The Australian Government Information Management Office (AGIMO) has moved to increase online collaboration between public servants with the launch of a new online forum, Government 2.0 govdex.
The govdex forum, a recommendation of the Government 2.0 Taskforce, is aimed at providing a resource for public servants to discuss Gov 2.0 projects and the lessons learned from implementing them.
According to AGIMO chief information officer (CIO), Ann Steward, while engaging with the public online was a crucial part of Government 2.0, it was also important to encourage online collaboration between public servants.
“The community is intended as a place where public servants can ask questions, share experiences and collaborate with colleagues, with guidance set by the Australian Public Service Commission,” Steward wrote in a post on the AGIMO site.
In effect, Steward said the amended principles endorsed the Gov 2.0 Taskforce recommendation that agencies should license their Public Sector Information (PSI) under Creative Commons BY (CC-BY) license as the default license type and only adopt more restrictive licenses after a process of ‘due diligence and on a case-by-case basis’.

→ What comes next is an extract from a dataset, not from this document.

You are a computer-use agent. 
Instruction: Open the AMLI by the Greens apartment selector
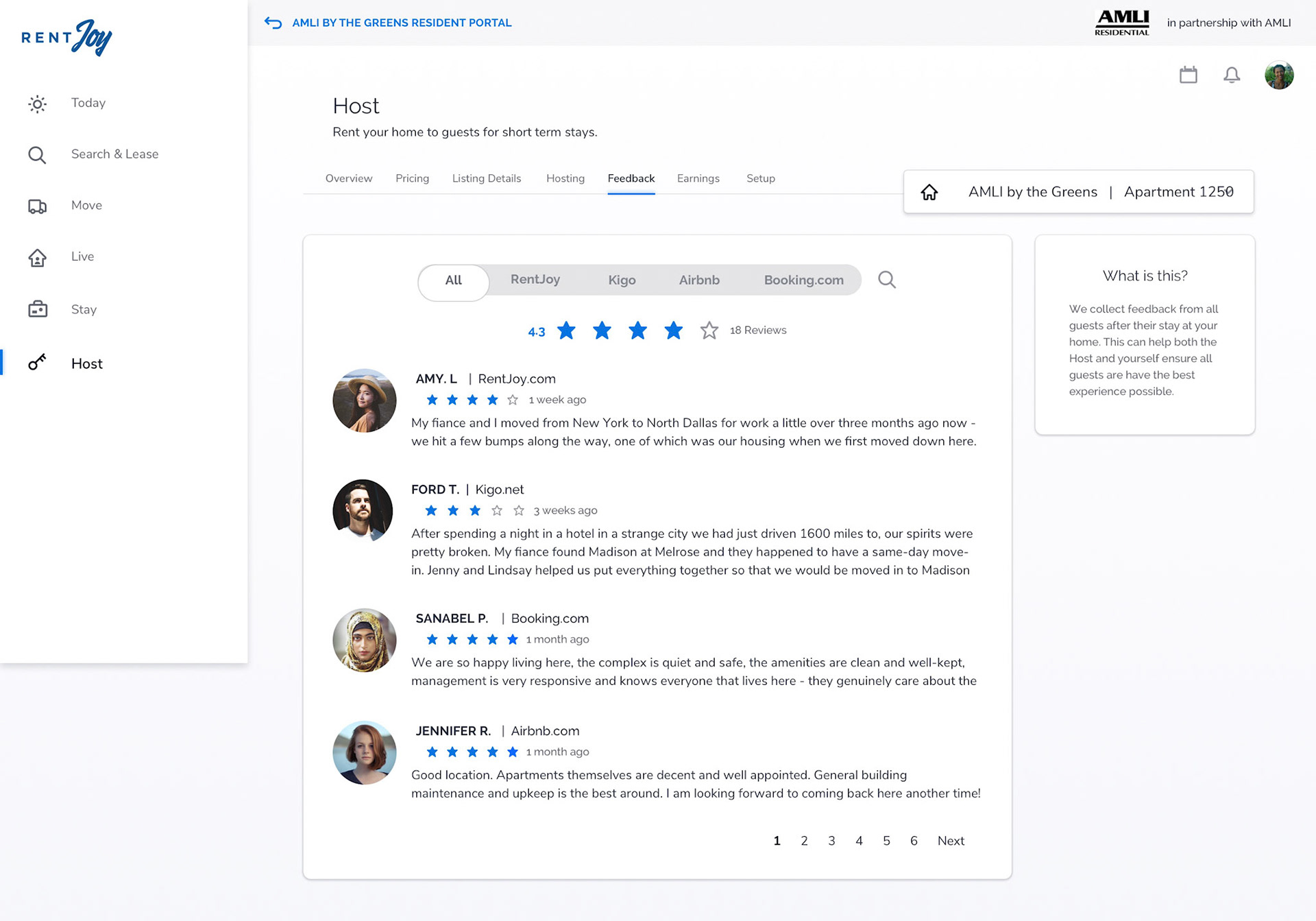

“It also changes the default position of Government ICT contracts so that the suppliers will own the IP of any software they develop, while still ensuring the Government holds a license to use that IP in government activities,” Steward wrote.

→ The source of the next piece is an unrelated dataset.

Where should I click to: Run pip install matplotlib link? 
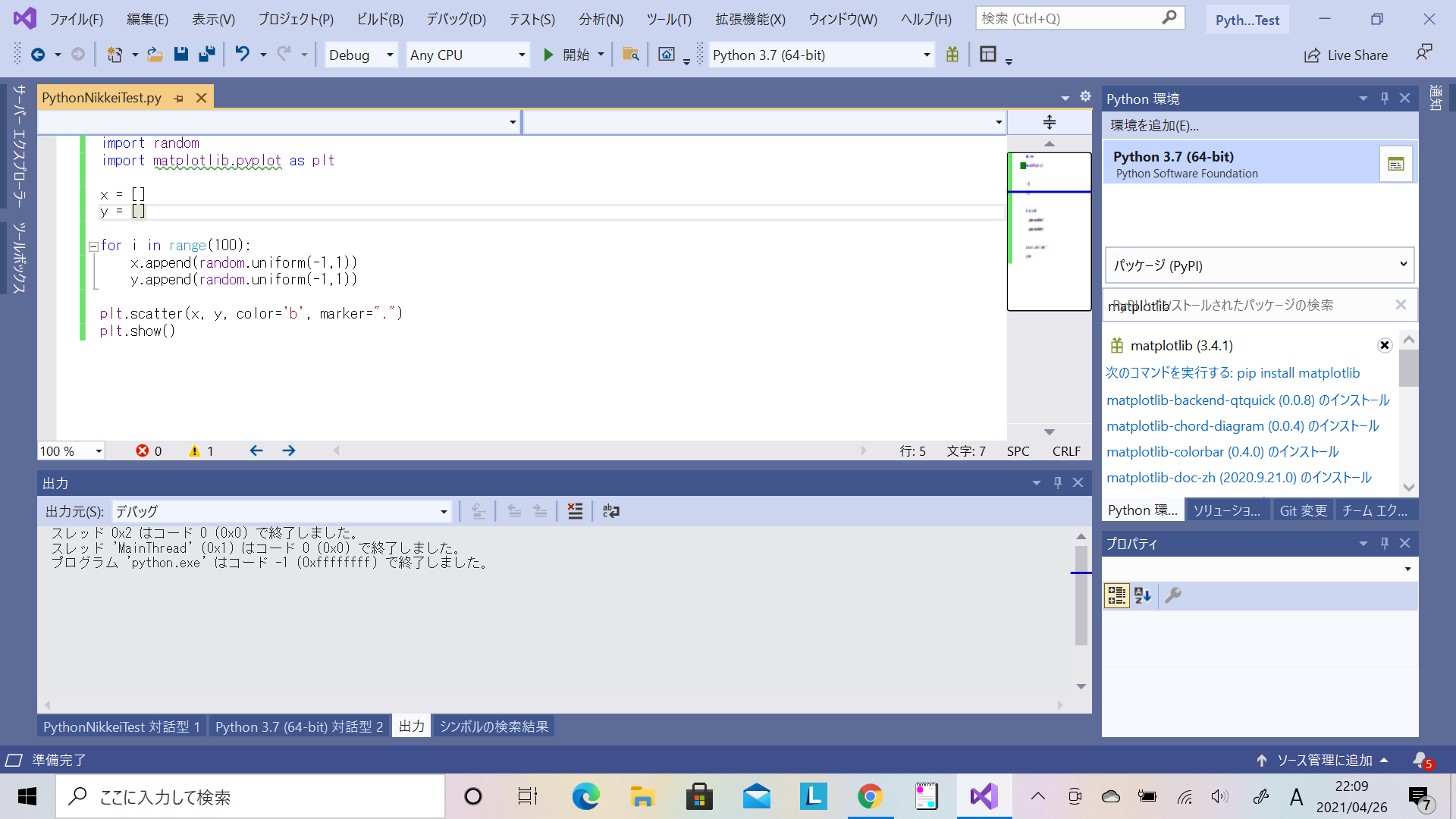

Steward noted that the new policy requires agencies held under the Financial Management and Accountability Act to have a starting contractual position of intellectual property (IP) ownership in favour of the supplier for ICT software development contracts.
“This is an important step for a number of reasons. IP is for many organisations, its most valuable asset, particularly those in the ICT sector,” she wrote.
“Ownership of IP will provide software developers with new opportunities to commercialise software, foster innovation, and develop export sales. In addition, if suppliers are able to grow revenue through leveraging the IP, there is a potential for reduced costs to agencies.”